Gli utenti di Be My Eyes possono richiedere assistenza in oltre 180 lingue, rendendo l'app la più grande comunità online per persone non vedenti e ipovedenti. Ogni giorno, i volontari si iscrivono a Be My Eyes per prestare la vista ai disabili visivi e affrontare i loro problemi quotidiani, tentando di risolverli.
Nel 90% dei casi le chiamate non vanno oltre i 3 minuti, altre anche 20 secondi; le chiamate vengono effettuate per controllare la scadenza di un cibo, per ritrovare un oggetto caduto a terra oppure perso in casa. o ancora, per farsi descrivere una foto.
Le testimonianze raccolte sul sito dell'azienda sono molteplici, ad esempio c'è qualcuno che lo ha usato per trovare da solo la strada il primo giorno di università oppure chi lo usa per compiere azioni che per altri non lo sono, come impostare il condizionatore sull'aria fredda.

Antonio: "Ho provato Be My Eyes per la prima volta di sera, avevo invitato degli amici a cena e per
l'occasione volevo sfoggiare la migliore bottiglia di vino della mia credenza. Tuttavia mi ero dimenticato di applicare alle bottiglie le etichette in braille e quindi ero nel panico. Ho aperto l'app e mi ha risposto un giovane brasiliano che parla anche l'italiano che mi ha aiutato nella ricerca della bottiglia". ["Fonte: La Repubblica"]

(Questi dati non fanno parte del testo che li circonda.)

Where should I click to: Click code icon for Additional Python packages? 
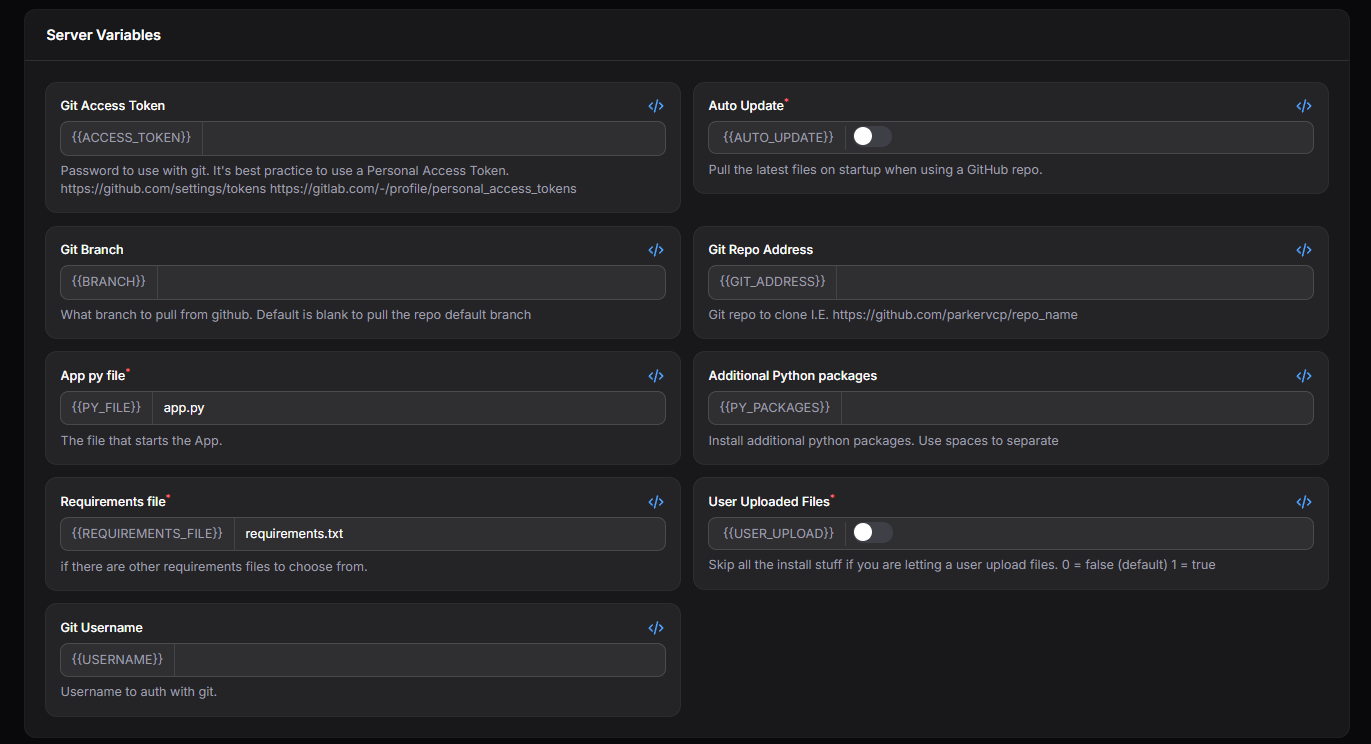(1304, 376)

Bryan: "Ho avuto paura ad usare Be My Eyes, temevo che mi avrebbero riso in faccia perché chiedevo aiuto per compiere azioni che per altri sono normali: tipo fare una tazza di tè. Ma mi sono ricreduto subito, i volontari prendono il loro lavoro sul serio e ho capito che non c'è mai niente di stupido a chiedere aiuto". ["Fonte: La Repubblica"]
I feedback disponibili da chi ha usufruito dell'app sono positivi e si mette in evidenza la grande serietà dei volontari.

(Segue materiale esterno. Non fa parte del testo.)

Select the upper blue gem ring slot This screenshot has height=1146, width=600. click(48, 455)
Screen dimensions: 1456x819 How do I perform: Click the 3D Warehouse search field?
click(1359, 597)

Di solito tra i volontari si registra chi ha un amico o un parente cieco o ipovedente, ma sono tantissimi anche quelli che hanno avuto il primo contatto con un non vedente tramite l'applicazione Be My Eyes.

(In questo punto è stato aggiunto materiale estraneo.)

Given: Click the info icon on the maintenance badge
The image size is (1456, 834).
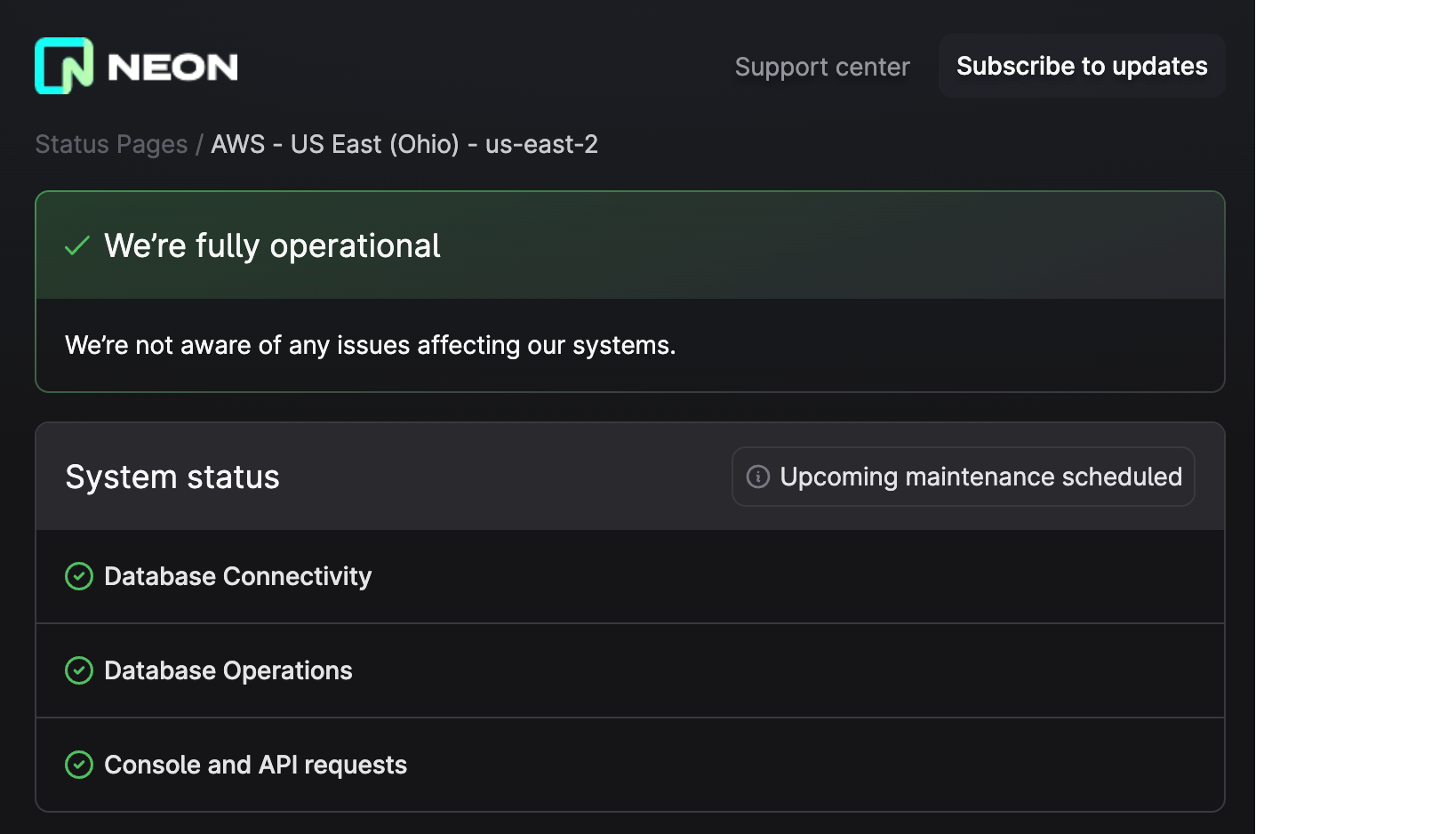Looking at the screenshot, I should click(756, 477).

In un primo momento l'app era disponibile solo per Apple, Iphone ma i programmatori hanno lavorato su versioni compatibili con Android, in modo da poter diffondere il più possibile il suo utilizzo.
La speranza è abbattere i muri sociali e anche superare la reticenza nel chiedere aiuto. E' bello sapere che vi è gente, anche dall'altra parte del mondo, pronta ad aiutare chi è meno fortunato di lui.
Il presidente toscano dell'Unione italiana ciechi e ipovedenti tiene a sottolineare: "Le applicazioni ci stanno aiutando, ma per rendere il mondo più accessibile a chi ha disabiltà visive servirebbe un cambio di mentalità".
Le considerazioni fatte dal Presidente non ci lasciano per niente di stucco; trattiamo la tematica da diversi mesi ormai e il team di Iperesse ha capito perfettamente che uno degli obiettivi primari è l'inclusione di qualunque soggetto possa essere definito "diverso" dal mondo esterno e dall'intera società, anche al costo, a volte, di essere totalmente dipendenti da dispositivi che dispensano tecnologie di ogni genere.
Tifiamo per loro e per la loro indipendenza per arrivare ad essere nelle condizione di scegliere se chiedere aiuto e non esserne costretti. Il nostro pensiero a riguardo può essere sintetizzato affermando: l'unione fa la forza!
La condizione di disabilità non preclude la possibilità di chiedere aiuto e allo stesso tempo non deve essere visto come un obbligo. Deve essere semplicemente un piacere rendersi utili per gli altri e prima di tutto per se stessi.
Siamo coscienti che questo post sia stato più lungo di tutti gli altri ma la tematica affrontata non poteva essere sintetizzata in nessun modo.